Она всматривалась в мутные глубины чая и пыталась вспомнить песню. Песня буквально вертелась на языке, несомненно, но правильные слова упорно не желали подбираться. С каждым ленивым оборотом чайной ложки слова крутились, словно листья заварки. В молодости она пела эту песню каждый вечер. И как это она из памяти вылетела?

И счастья я не испытала, нет.
Но пять раз был крах,
Пять раз в дураках.

- Вроде и похоже на то, что было, но не то. Вечно не то. Правда, Бобик?

Старый волкодав, неподвижно лежавший на прохудившейся тахте, чуть повернул голову, но не ответил. По большей части он был неразговорчив. Его… его разве Бобиком звали? Ей казалось, что имя было какое-то на "б". Брюс? Барбос? Вспомнить не удавалось. Она бы и голову свою забыла, если бы та не болталась расхлябанно на тощих плечах.

- С возрастом такое приходит, Барон, - сказала она псу. Тот уставился единственным зрячим глазом в её направлении. Взгляд у собаки был злобный. Хм-м… наверное есть хочет.

Любви я в жизни не узнала, нет.
Но пять раз вредна,
И пять раз поздна.

Она пошла на кухню, чтобы приготовить собаке еды. В холодильнике было как всегда пусто, так что она пошла глянуть, нет ли каких консервов в шкафу. Обыскивая полки (по большей части пустые), она обратила внимание на деревянную колоду для разделки мяса. Оттуда торчал нож, мясницкий тесак, воткнутый прямо в середину изрубленной деревяшки, хотя она ни за что на свете не вспомнила бы, как он там оказался. Явно не потому, что она рубила мясо - ей такое не по карману уже давно. И как он там так воткнут? У неё силы в руках не хватит так тесак воткнуть, если он, конечно, не дьявольски остёр. Зачем ей вообще тесак? Откуда он взялся-то?

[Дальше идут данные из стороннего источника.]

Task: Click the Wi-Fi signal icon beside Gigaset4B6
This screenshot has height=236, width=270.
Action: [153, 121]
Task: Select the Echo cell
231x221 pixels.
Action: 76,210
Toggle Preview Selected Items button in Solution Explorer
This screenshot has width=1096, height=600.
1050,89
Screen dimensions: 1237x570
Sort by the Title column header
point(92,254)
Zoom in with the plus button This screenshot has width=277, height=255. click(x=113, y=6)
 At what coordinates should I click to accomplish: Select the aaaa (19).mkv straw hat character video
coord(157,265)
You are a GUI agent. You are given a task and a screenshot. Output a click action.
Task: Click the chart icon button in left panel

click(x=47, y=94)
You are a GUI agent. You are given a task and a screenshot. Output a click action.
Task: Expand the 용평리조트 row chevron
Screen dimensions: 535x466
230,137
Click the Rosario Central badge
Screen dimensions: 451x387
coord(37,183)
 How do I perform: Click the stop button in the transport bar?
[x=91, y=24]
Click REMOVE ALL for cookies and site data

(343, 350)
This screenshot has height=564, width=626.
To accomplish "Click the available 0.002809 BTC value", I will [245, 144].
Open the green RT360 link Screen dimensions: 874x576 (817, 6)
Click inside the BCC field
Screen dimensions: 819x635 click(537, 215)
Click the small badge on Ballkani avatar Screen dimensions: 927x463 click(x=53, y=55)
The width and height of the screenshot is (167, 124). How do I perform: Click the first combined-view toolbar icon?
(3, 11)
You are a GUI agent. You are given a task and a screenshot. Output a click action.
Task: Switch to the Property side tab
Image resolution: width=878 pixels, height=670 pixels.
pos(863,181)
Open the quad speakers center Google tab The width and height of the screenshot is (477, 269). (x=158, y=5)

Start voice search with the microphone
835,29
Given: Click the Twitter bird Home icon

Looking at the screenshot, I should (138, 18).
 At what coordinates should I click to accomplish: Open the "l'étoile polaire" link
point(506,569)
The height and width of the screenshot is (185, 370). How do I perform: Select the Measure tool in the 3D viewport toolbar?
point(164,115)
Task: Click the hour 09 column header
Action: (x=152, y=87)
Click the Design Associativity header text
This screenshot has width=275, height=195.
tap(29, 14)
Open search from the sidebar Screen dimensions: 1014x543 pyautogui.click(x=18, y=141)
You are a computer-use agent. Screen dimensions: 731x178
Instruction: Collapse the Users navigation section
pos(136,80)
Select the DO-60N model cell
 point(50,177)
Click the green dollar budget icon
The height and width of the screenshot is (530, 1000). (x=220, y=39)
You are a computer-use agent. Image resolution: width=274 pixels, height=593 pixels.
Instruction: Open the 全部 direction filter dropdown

- Это твой, Булька? Ты, что ли, мясо разделывал?

Пёс, конечно, не ответил. Неблагодарная скотина. Для собаки ничего так и не нашлось.

- Извини, пёсик. Нечего мне дать тебе покушать. Погоди немного, что-нибудь образуется, наверное.

Живой и той я не бывала, нет.
Но пять раз мертва,
И пять раз - в бега.

За окном шёл дождь. В последнее время ей казалось, что дождь никогда не прекращается. Она уселась обратно в кресло у окна, хлебнула… кофе? Разве не чай был минуту назад? Совершенно ж точно… а, какая разница. Чай, кофе, какао, цикута - в конечном итоге всё одно и то же.

- Бурбон, а когда я была молодая, дождь тоже так часто шёл?

Пёс не отвечал, сверлил её непреклонным, безжалостным взглядом. Она вспомнила, что раньше ей нравились собаки, покуда эта облезлая зверюга каким-то образом не пробралась в её дом и не залезла на тахту. Или… или это ей кошки нравились? Или птицы? Как-то раз кто-то принёс птицу в тот старый клуб, когда она выступала. Ей вспомнились птичьи перья, то, как птичка сидела в клетке под сценой. Лучи красных, зелёных, синих прожекторов и подсветки играли на перьях, заставляя их переливаться тысячами разных оттенков. Когда она брала высокие ноты, птица подавала голос и хлопала крыльями, будто летела на звуках песни. Вот же глупая ностальгия. Как так - птицу запомнила, а песню забыла?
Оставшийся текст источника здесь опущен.